On va mêler des interviews avec des images d’archives, mais on va aussi sortir de ce procédé classique et explorer un dispositif encore jamais vu dans le documentaire. Je sais que ça peut paraître un peu prétentieux comme ça, mais je pense vraiment qu’en termes de storytelling, on a élaboré une toute nouvelle approche. Le film sera surtout focalisé sur les 25/30 premières années de sa carrière, même si l’on reviendra bien avant sur les conditions de sa naissance, sur son milieu, ce qui a aussi pu influencer sa trajectoire. Je me sens complétement en empathie avec l’histoire de Marianne, qui a connu les excès, qui a été parfois incomprise, ostracisée. On veut revenir sur des épisodes de sa vie qui n’ont pas été racontés, et que beaucoup, notamment chez les plus jeunes générations, ignorent.
Te considères-tu aujourd’hui comme un cinéaste expérimental ?
Je dirais plutôt que je suis un cinéaste qui veut explorer le plus de genres possibles. Je tiens beaucoup à l’idée d’associer plusieurs imaginaires, ce qui doit être une des définitions de l’expérimental. Au départ, j’étais plus influencé par les films d’horreur bizarres, par le fantastique, la science-fiction, puis j’ai peu à peu découvert les films de John Waters et du cinéma underground new-yorkais des années 70 sur lesquels je crois avoir fondé mon esthétique. Mais j’ai aussi envie désormais d’aller vers des formes plus conventionnelles, de me confronter à un cinéma plus narratif.
Est-ce que cela signifie que tu vas abandonner l’autobiographie, ou le journal intime filmé ?
Oui. Je me suis mis à l’écriture d’un long métrage de fiction, que l’on devrait tourner d’ici 2015. Ce sera indéfinissable en termes de genre, un film à la fois réaliste et abstrait, sans lien avec mes précédents films. Lorsque j’ai fait Tarnation, rien n’était calculé, je n’avais pas pour intention de devenir un auteur, encore moins de me spécialiser dans le journal filmé. C’était un geste de catharsis ce film, comme Walk Away Renée dans une moindre mesure, juste une nécessité intime.
Est-ce que tu continues à tout filmer en permanence, comme à l’époque de « Tarnation » ?
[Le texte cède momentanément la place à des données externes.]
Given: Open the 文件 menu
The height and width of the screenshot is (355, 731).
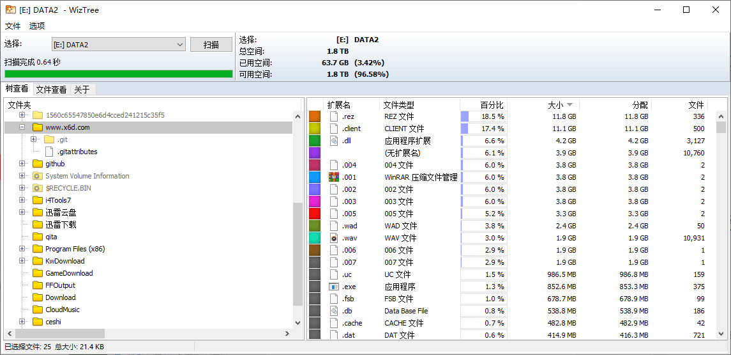Looking at the screenshot, I should click(13, 26).
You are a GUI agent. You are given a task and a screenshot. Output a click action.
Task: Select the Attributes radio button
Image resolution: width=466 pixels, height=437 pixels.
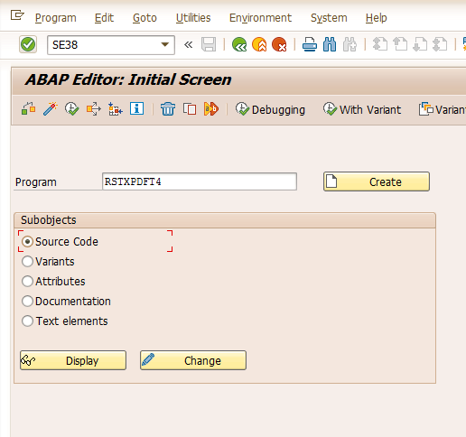click(27, 282)
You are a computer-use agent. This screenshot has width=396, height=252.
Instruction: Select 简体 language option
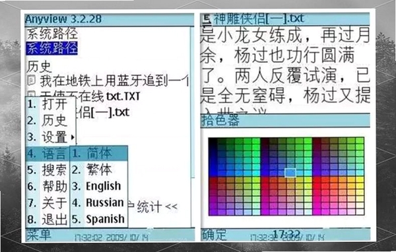pos(99,153)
J’en ai fini avec ça, heureusement, je ne filme plus avec la même obsession qu’avant. Jusqu’à un certain âge, ça m’était indispensable de me filmer chaque jour. J’avais besoin de ces images, comme une manière de me protéger de la maladie, de recréer un monde plus sain autour de moi. Et puis aujourd’hui, tout le monde le fait : depuis l’apparition de YouTube, les gens ont pris l’habitude de se filmer en permanence, de réaliser leurs montages sur Internet. C’est devenu la norme (une norme un peu bizarre), et je pense que si j’avais fait Tarnation en 2014, il n’aurait sans doute pas eu le même impact. Tout le monde se dit cinéaste maintenant avec la libération des technologies. Mais il n’y a pas d’ambitions esthétiques : cette mode DIY a aussi provoqué un nivellement du cinéma par le bas.
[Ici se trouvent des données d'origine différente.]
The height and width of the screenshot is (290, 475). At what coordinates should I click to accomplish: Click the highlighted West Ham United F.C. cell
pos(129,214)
Est-ce que tu te sens connecté à la scène de cinéastes new-yorkais qui a émergé dans les années 2000, des gens comme les frères Safdie de Red Bucket Films, Alex Karpovsky ou Alex Ross Perry ?
Je connais ces gars et il m’est parfois arrivé de travailler avec eux. J’ai l’impression qu’ils participent à un nouveau mouvement à New York, où l’on voit apparaître des films souvent très forts mais sans aucune distribution. Alors ils montent leur site, ou parfois tu les vois traîner dans les salles de cinéma avec leur DCP à la main ; c’est une nouvelle dynamique assez encourageante. Certains de mes travaux pourraient être comparés à ce qu’ils font, mais en même temps je ne suis pas sûr de me reconnaître dans une partie du nouveau cinéma indépendant américain, à ce post-Mumblecore (génération de films Do It Yourself apparue au cours des années 2000), qui ne vise que le réalisme.
Où te vois-tu dans dix ans ?
J’espère devenir le cinéaste prolifique que je rêve d’être depuis toujours. Je suis à nouveau excité par mon travail en 2014, et je vais bientôt me lancer dans mes projets les plus ambitieux. Il était temps.